Not really Halc, a gravitational acceleration is still a geodesic as far as I know, that means that Pluto still is in a uniform motion. Then again, I missed the article you referred to in where the string breaks between the two ships so you already seen one definition. But, thinking of it this way it becomes slightly trickier.

Depending on acceleration rate, shouldn't there be a threshold for where that string breaks, meaning that if one just accelerate slow enough you might come up to a very high speed relative some distant suns blue shift without breaking that string. If that would be true then there would be two thresholds, one due to ones rate of acceleration, the other due to the impossibility for matter (proper mass) to get to 'c'?

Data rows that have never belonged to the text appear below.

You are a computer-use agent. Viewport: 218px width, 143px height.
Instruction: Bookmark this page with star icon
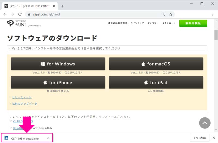[171, 14]
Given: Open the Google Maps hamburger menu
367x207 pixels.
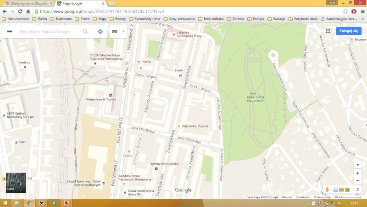Looking at the screenshot, I should pos(9,32).
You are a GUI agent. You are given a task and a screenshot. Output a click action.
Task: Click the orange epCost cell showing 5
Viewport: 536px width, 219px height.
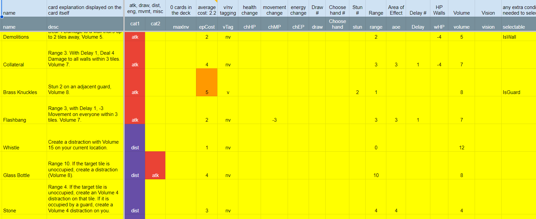(x=207, y=83)
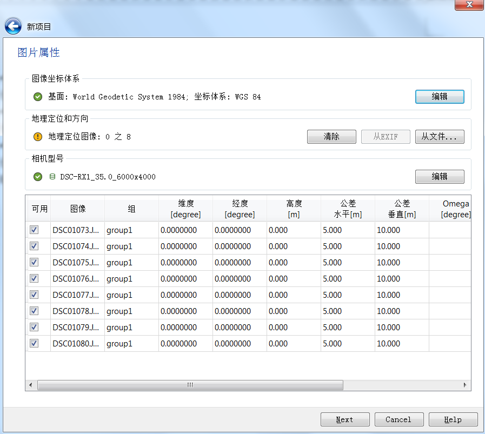This screenshot has width=485, height=434.
Task: Select the latitude cell for DSC01075
Action: click(x=185, y=262)
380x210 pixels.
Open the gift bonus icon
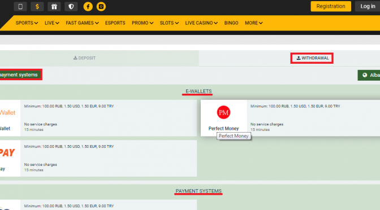point(54,7)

After all, we all 'accelerate' as we move around in our daily life

[yor_on]

In which case I will agree on BC:s definition existing as a possibility too.

[Halc (OP)]

If that would be true then there would be two thresholds, one due to ones rate of acceleration, the other due to the impossibility for matter (proper mass) to get to 'c'?

Neither.

Perhaps I misunderstood what is being described here.
Completely on-topic, I don't see either of these two factors limiting how long it takes for an object to get from A to B, stopped at both ends.
I am assuming infinite acceleration, meaning any part of the ship can accelerate to the velocity of choice in zero time.  If it takes time to do it, then you can add that time to the total trip time I guess.
As for speed, moving at c will move us too far. We will overshoot our target (B).  A point-object like a photon can do that, but a ship with non-zero dimensions cannot without overshooting.  So none of the ships are requested to move at c, but if you're going a long way, you probably get pretty close to it.

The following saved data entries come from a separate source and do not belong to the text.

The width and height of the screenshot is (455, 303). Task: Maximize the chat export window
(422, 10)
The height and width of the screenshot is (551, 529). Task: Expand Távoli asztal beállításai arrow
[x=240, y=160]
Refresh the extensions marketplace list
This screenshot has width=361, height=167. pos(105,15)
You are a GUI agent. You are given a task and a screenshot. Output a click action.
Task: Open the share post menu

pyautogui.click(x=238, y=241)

My method of moving the ship is quite simple.  You have a length L that is the distance between the starting point of the tail of the ship and the destination point of the nose of the ship.  Accelerate the tail as quickly as possible (instantly?) to whatever speed is required to contract L down to the length of the ship.  That brings the nose to its destination (or actually brings the destination to the nose).  Now we instantly stop the nose, which springs L back to its original length, bringing the tail to its final destination.  We're done.  The time it takes to do that is the same as the amount the clocks get out of sync between the nose and the tail.

So if I have a ship that is a light-month in length and I want to get the nose of the ship to a planet that is a light-year away from the tail, L is one light year.  I need to compress L to a 12th its size in ship's frame, which happens at .9965c, so we accelerate the tail to that speed.  At that time (in the frame of the tail) we instantly stop the nose, and we're done.  The trip takes 364 days in inertial time, and about 97 days ship time.
That was a ship that was quite a bit shorter than the distance we wanted to move, so we were able to get it up to an impressive speed.  If the ship were much shorter, it would take almost the same inertial time, but almost no ship time.
I find it interesting that having a ship that is already a 12th of the way there (due to its length) to make almost no difference in the time required to get there.  Have to play with that more. 

[yor_on]

It's not possible Halc. No way you can accelerate at such a rate without the ship breaking into pieces due to LortentzFitzgerald contractions, as well as tensile material stress. That ship will need unobtanium to work I'm afraid.
=

you need to find a solution in where every point of that ship is in a same frame of reference relative the push of what engine you imagine, I don't see how that can be done myself.